*EXTRAIT CHOISI*
Ne perdons pas de vue que Godard, dès Le Gai savoir en 1968 et pendant une décennie (jusqu’à France – Tour – Détour – Deux enfants en 1979), cherche à travailler principalement pour la télévision ; et ce sont des télévisions qui sont commanditaires de plusieurs films revendiqués a posteriori ou réalisé par le « groupe » Dziga Vertov. Que la CGT, alors fortement représentée dans les personnels de l’ORTF (la télévision d’État), n’ait pas saboté l’allocution de De Gaulle à la fin de mai 1968 était un sujet de surprise et de colère pour Godard. Dès ses premiers usages de la vidéo, il en expérimente des possibilités de l’ordre de la télévision militante locale : malheureusement, il semble qu’aucun de ses « journaux télévisés » réalisés fin 1968 – début 1969 pour des projections à la librairie Maspero n’aient été conservé.

 

J’ai le sentiment que ton hypothèse, c’est que le principal mot d’ordre du groupe Dziga Vertov est le suivant : produire des « fictions matérialistes ». Or tout au long de ton livre et des entretiens que tu mets à disposition, on s’aperçoit qu’en plus de brouiller le partage entre fiction et documentaire, la forme de cette fiction matérialiste n’est pas figée, qu’au contraire même, ce programme semble créé pour pouvoir répondre à la conjoncture politique et cinématographique. Ainsi Gorin explique : « L’idée, c’est qu’on ne peut pas figer cette chose qu’on appelle “cinéma politique” ou “forme militante” – il faut changer chaque fois » (p. 466).

Comment définirais-tu alors cette fiction matérialiste et quel bilan est-ce que tu tirerais de ce programme ?

Si cette hypothèse traverse le livre, c’est un effet de l’insistance de Gorin sur ce motif. Retenons une des premières formulations synthétiques proposées par Jean-Paul Fargier :

Un FILM MATÉRIALISTE est un film qui ne donne pas du réel un reflet illusoire, qui ne donne pas de reflets du tout, mais partant de sa propre matérialité (écran plat, pente idéologique naturelle, spectateurs) et de celle du monde, les donne à voir dans un même mouvement[5].

Cette formulation s’inscrit dans le questionnement du « dispositif-cinéma » qui est au cœur des débats théoriques entre althussériens dans le champ du cinéma après mai 1968.

Pour Godard, la question de la fiction matérialiste se posait déjà au moment de son appropriation du texte d’Althusser sur le théâtre matérialiste, qui est non seulement cité dans La Chinoise, mais dont je soutiens même qu’il en détermine en partie le montage. Althusser y défend un nouage entre deux temporalités (celle de la chronique et celle du drame) que Godard actualise dans son « film en train de se faire » : il convoque de nombreux flash-backs commandés par des interviews frontales de ses personnages fictionnels.

*DONNÉES ENREGISTRÉES*
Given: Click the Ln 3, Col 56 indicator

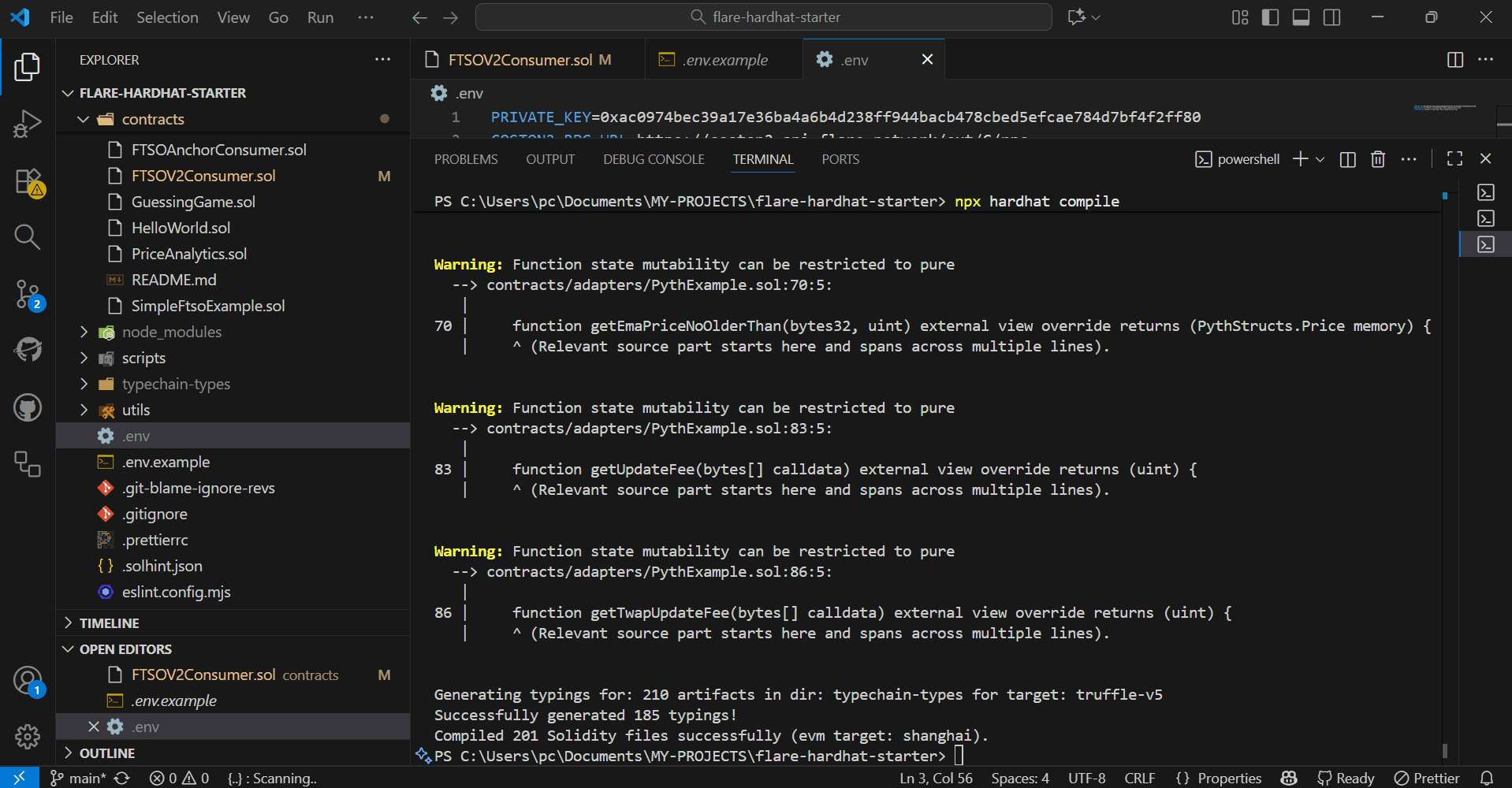Looking at the screenshot, I should coord(935,778).
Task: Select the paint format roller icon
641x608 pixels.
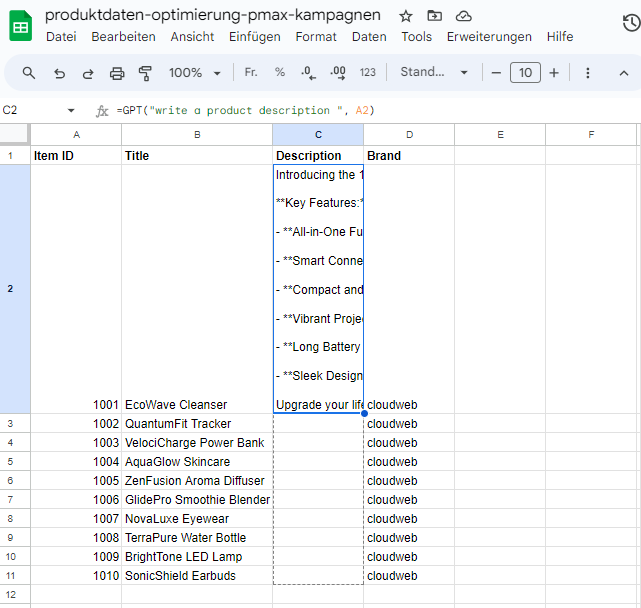Action: 145,73
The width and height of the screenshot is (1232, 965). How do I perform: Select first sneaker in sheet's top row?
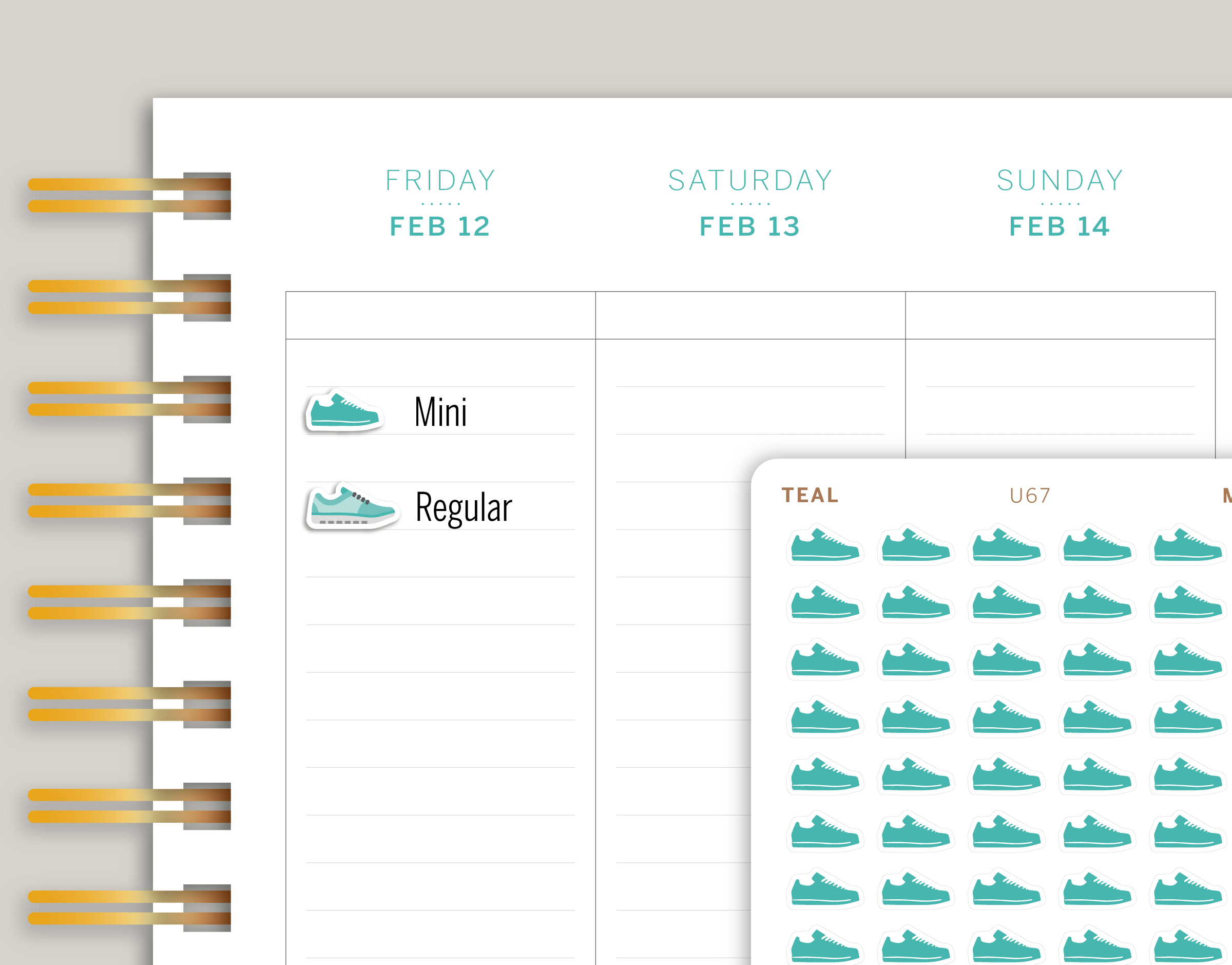pyautogui.click(x=825, y=546)
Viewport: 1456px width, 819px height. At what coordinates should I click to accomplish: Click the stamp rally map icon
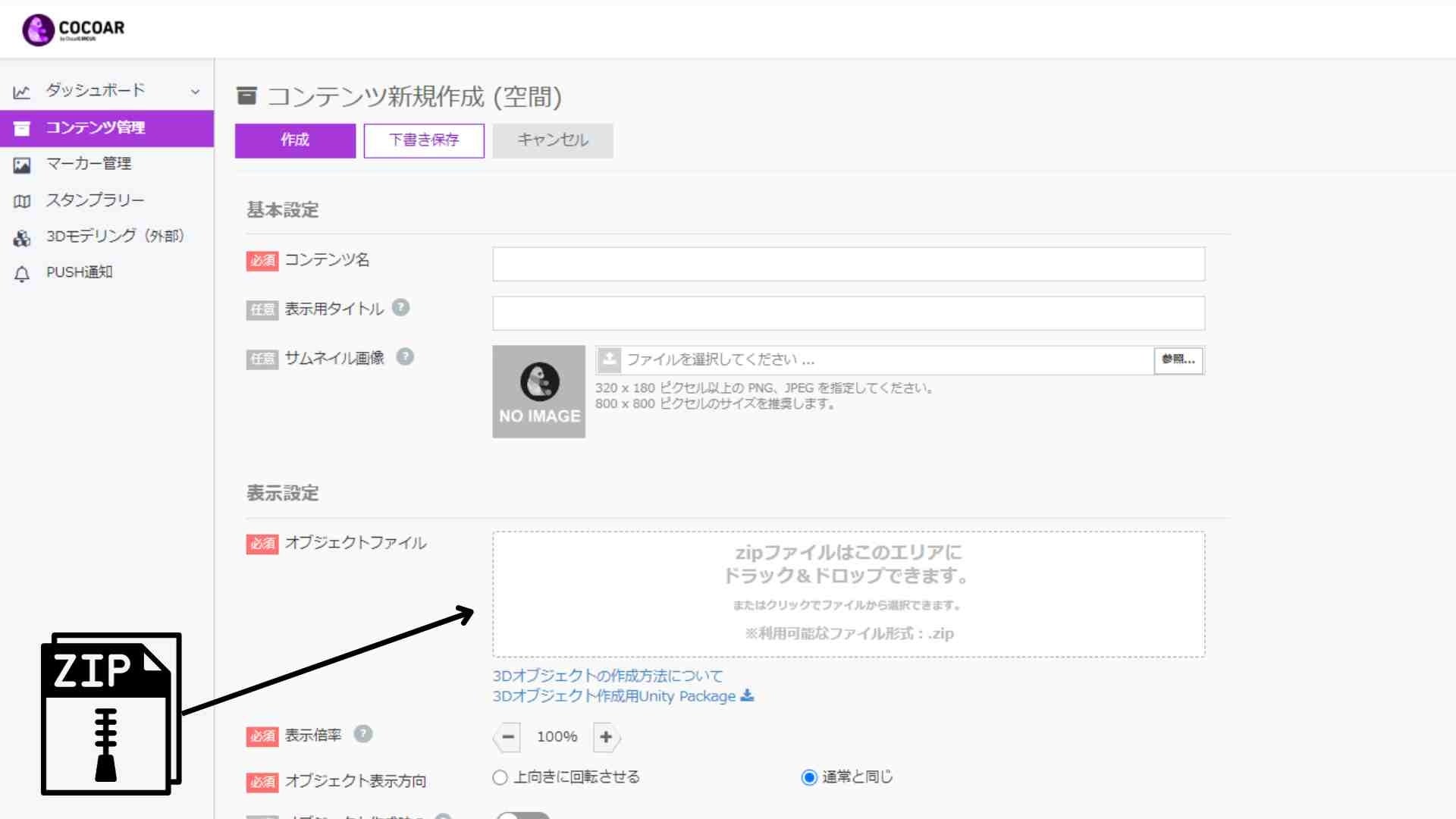point(22,201)
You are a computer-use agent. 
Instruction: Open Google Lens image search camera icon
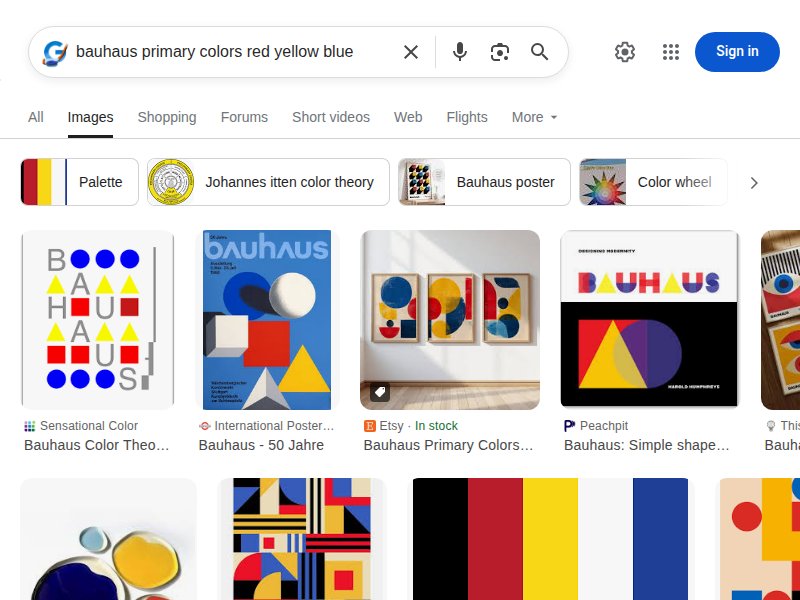tap(499, 51)
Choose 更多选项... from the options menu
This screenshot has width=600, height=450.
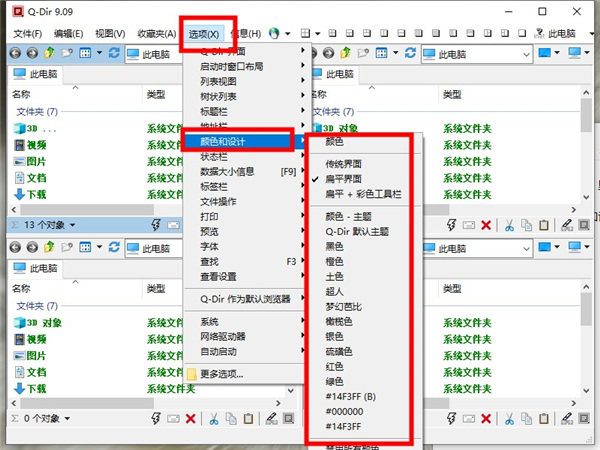click(220, 375)
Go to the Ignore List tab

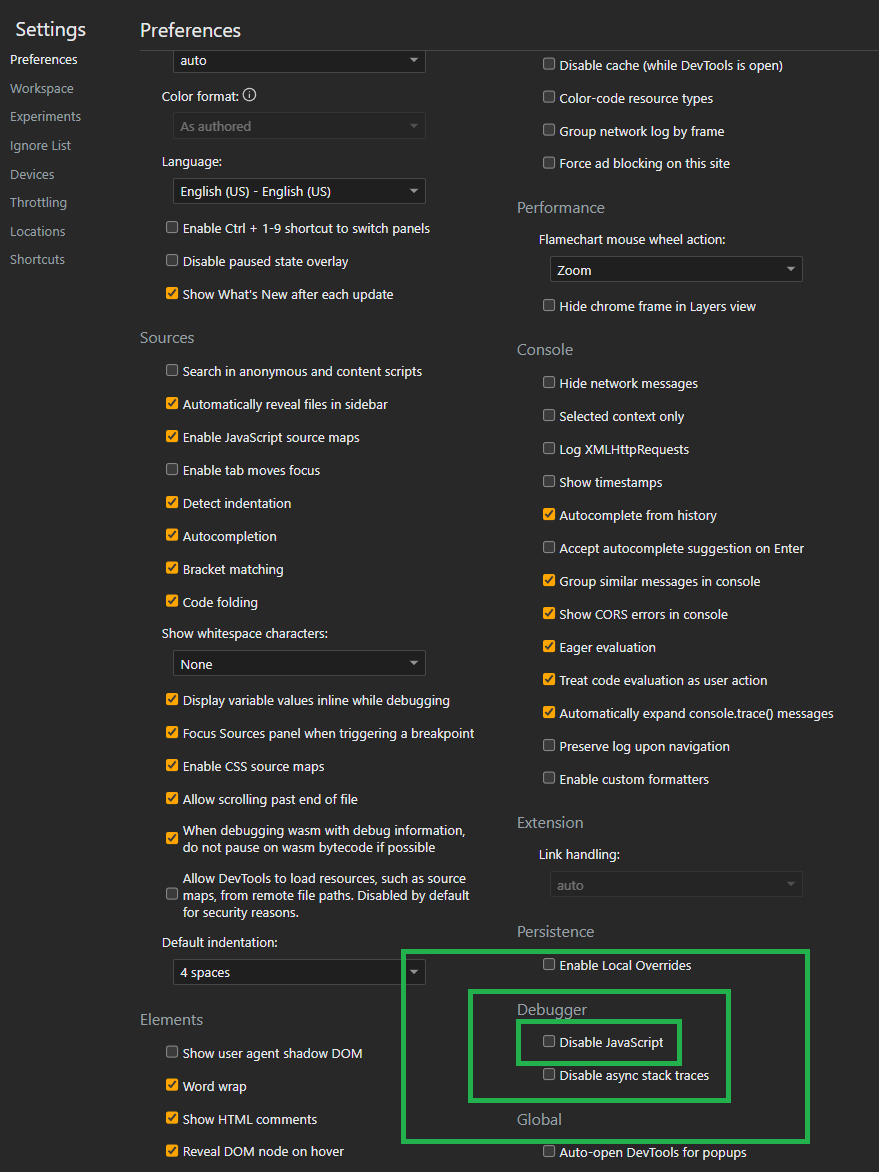(40, 146)

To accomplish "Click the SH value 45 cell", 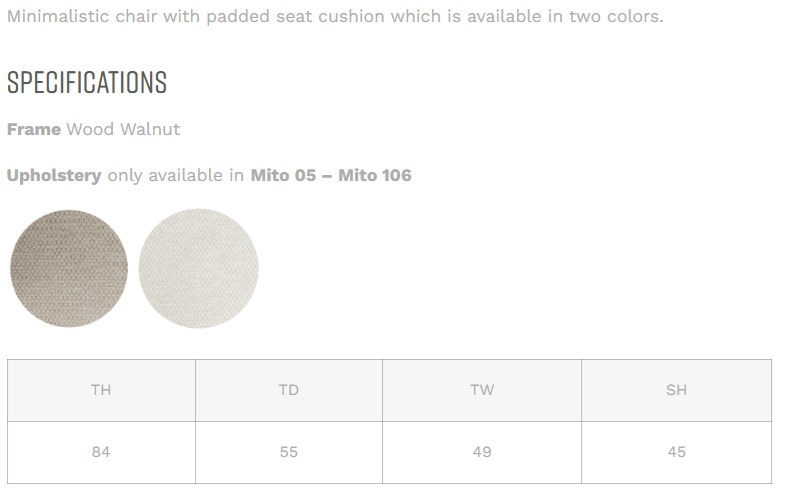I will pos(676,452).
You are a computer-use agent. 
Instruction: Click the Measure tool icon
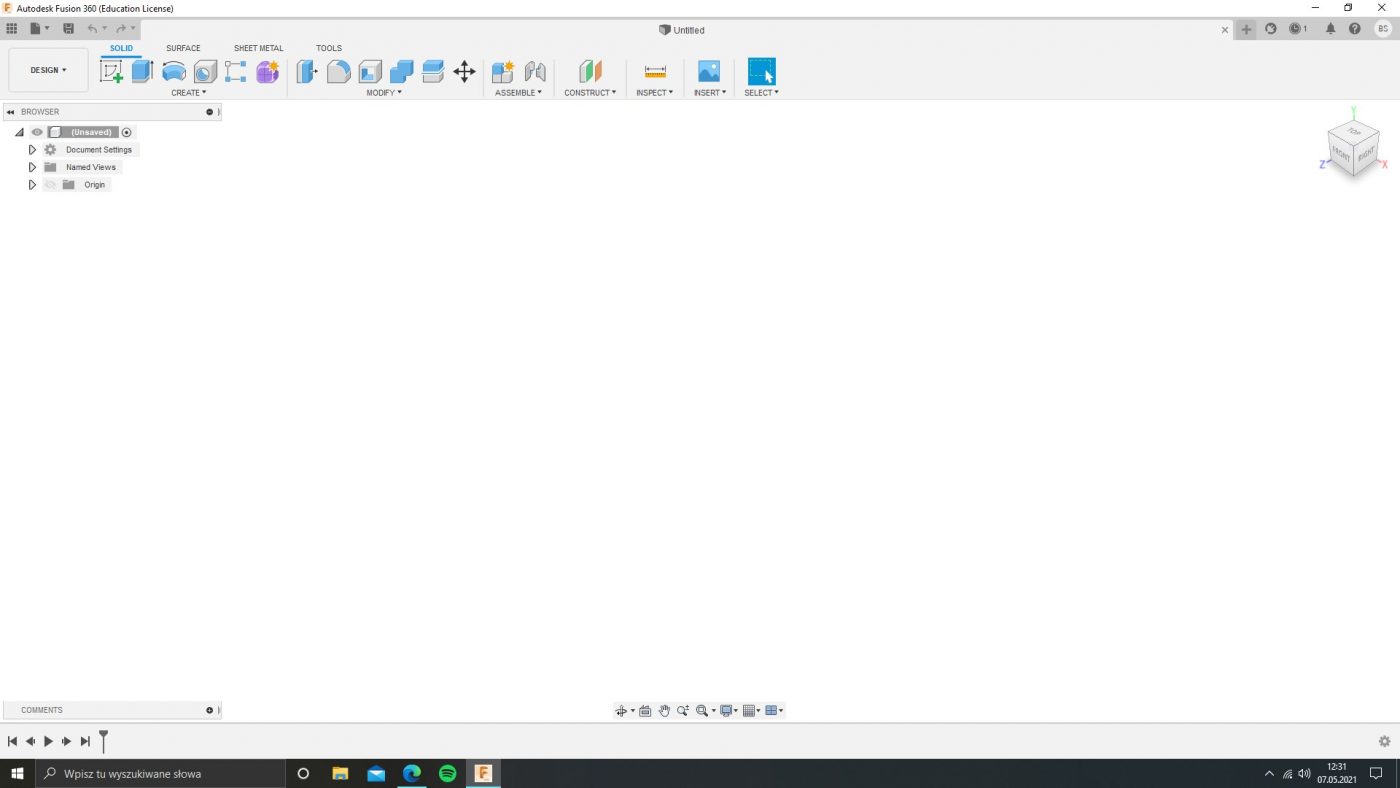click(655, 72)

*TRAVAIL DEMANDÉ*
A: Imprimez le passage de l'extrait choisi qui s'ouvre sur les mots contenant « Si cette hypothèse » et se termine par « cinéma après mai 1968. ».
B: Répondez à ces questions d'après l'extrait choisi.
(i) En quelle année Godard réalise-t-il Le Gai savoir ?
(ii) Qui propose la formulation synthétique du « film matérialiste » citée dans l'extrait ?
(iii) Dans quel film de Godard le texte d'Althusser sur le théâtre matérialiste est-il cité ?
Les enregistrements proviennent d'une autre source que l'extrait choisi.

*RÉSULTATS ATTENDUS*
A:
Si cette hypothèse traverse le livre, c’est un effet de l’insistance de Gorin sur ce motif. Retenons une des premières formulations synthétiques proposées par Jean-Paul Fargier :

Un FILM MATÉRIALISTE est un film qui ne donne pas du réel un reflet illusoire, qui ne donne pas de reflets du tout, mais partant de sa propre matérialité (écran plat, pente idéologique naturelle, spectateurs) et de celle du monde, les donne à voir dans un même mouvement[5].

Cette formulation s’inscrit dans le questionnement du « dispositif-cinéma » qui est au cœur des débats théoriques entre althussériens dans le champ du cinéma après mai 1968.

B:
(i) En 1968.
(ii) Jean-Paul Fargier.
(iii) Dans La Chinoise.